Opened 3 years ago

Closed 2 years ago

Last modified 2 years ago

#2714 closed New feature (fixed)

Improve CSV/TSV Export

Reported by: EZdesign Owned by:
Priority: normal Milestone: 1.7 Piwik 1.7
Component: Core Keywords:
Cc: Sensitive: no

Description

The improvements include the following API extensions

  • expanded=1 should work for CSV/TSV exports. Labels have to be put together in a path.
  • New parameter includeInnerNodes to choose whether inner nodes (e.g. folders in the pages report) should be exported as well. If set to 1, they are present and the report is easier to read for humans. If 0, they are left out and it's easier to process the report, e.g. calculate sums.
  • New parameter translateColumnNames to get localized names of metrics.

The export link in Piwik should be adjusted

  • expanded=1 by default
  • translateColumnNames=1 by default for CSV and TSV format
  • Use the API_datatable_default_limit configuration for export links

Change History (37)

comment:1 Changed 3 years ago by matt (mattab)

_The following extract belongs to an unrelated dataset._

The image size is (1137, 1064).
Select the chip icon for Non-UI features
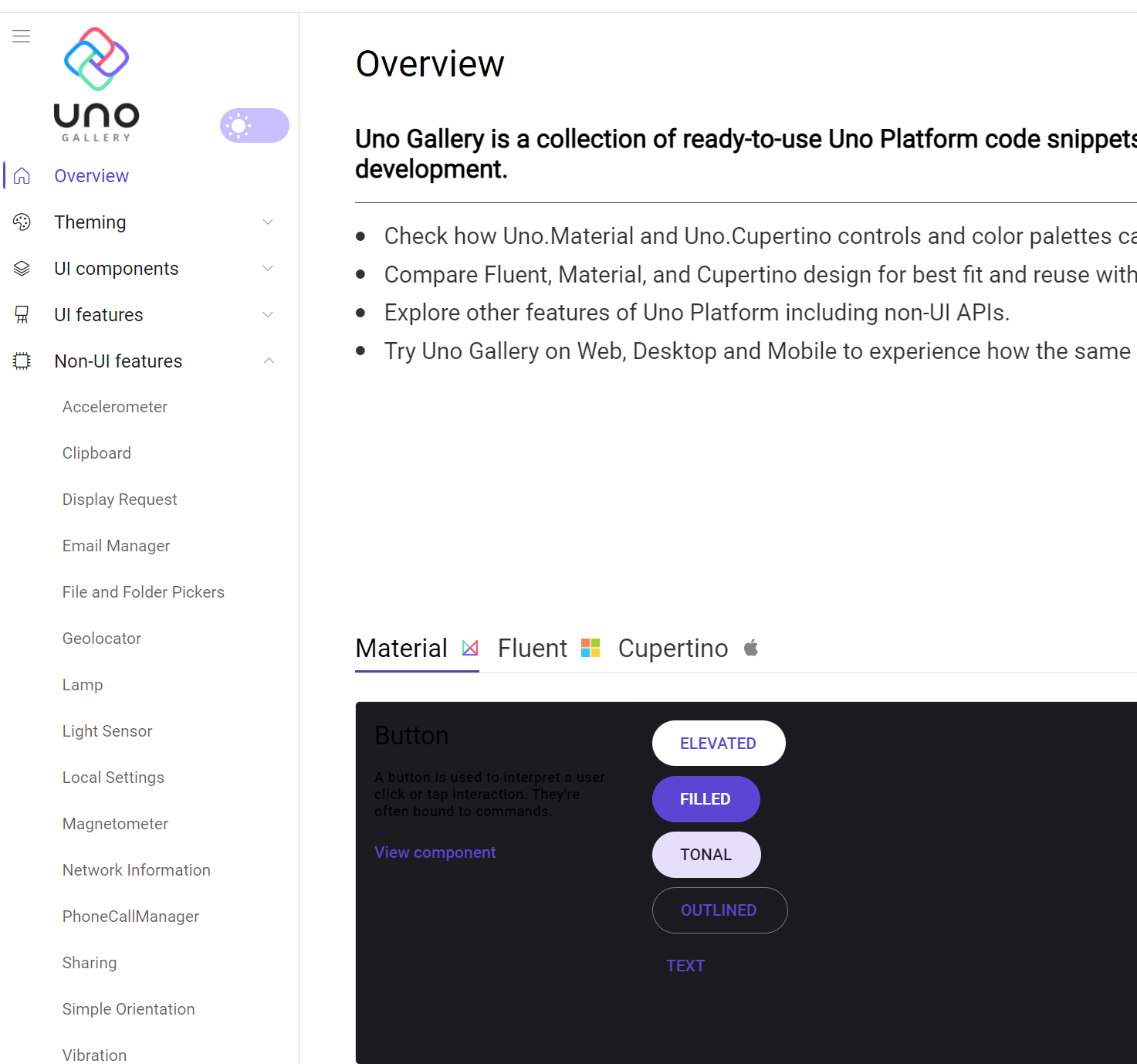coord(21,361)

Use the API_datatable_default_limit configuration for export links

What do you mean?

New parameter includeInnerNodes to choose whether inner nodes (e.g. folders in the pages report) should be exported as well.

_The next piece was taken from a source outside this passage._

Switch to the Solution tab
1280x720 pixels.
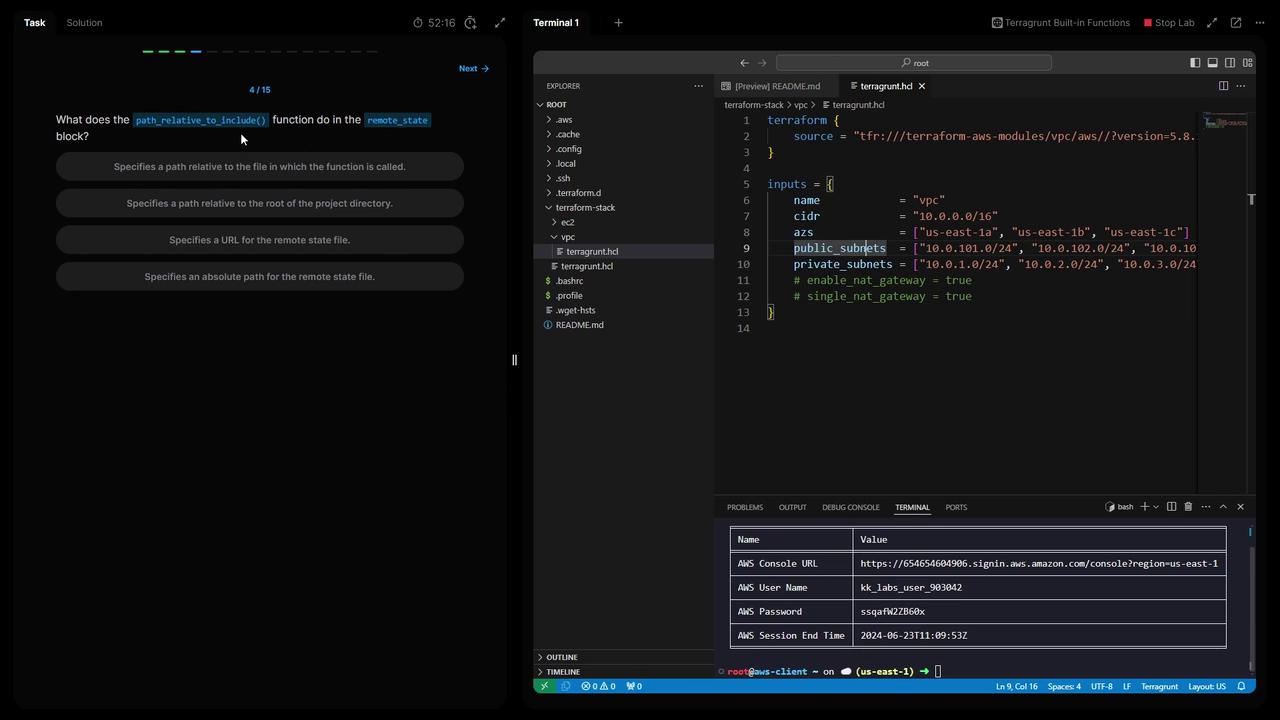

Why would we want not to export some parts of the report? Not sure I understand correctly what you meant.

  • Please add unit tests for these new features.
  • The "expanded=1" feature request is covered in the ticket #2005

comment:2 Changed 3 years ago by EZdesign (BeezyT)

  1. When you click the export button, filter_limit=100 is added to the URL. The value is hardcoded in the template. This should be configurable (e.g. using API_datatable_default_limit).
  1. When we export folders (with aggregated values for metrics), this can be useful in some cases, but not always. For example, if you want to process the export further (e.g. calculate the sum of page views in excel), this might lead to unexpected/wrong results.

comment:3 Changed 3 years ago by matt (mattab)

1) sounds good, definitely a bug

2) would includeInnerNodes=0 same as "hideRowsWithSubtable=1" ?
Not sure how useful is this feature, what exactly is the use case? Because to calculate the sum of page views would still require the folders to be in the output (since folders "nb_actions" is the aggregate page views of all pages inside this folder)?

comment:4 Changed 3 years ago by EZdesign (BeezyT)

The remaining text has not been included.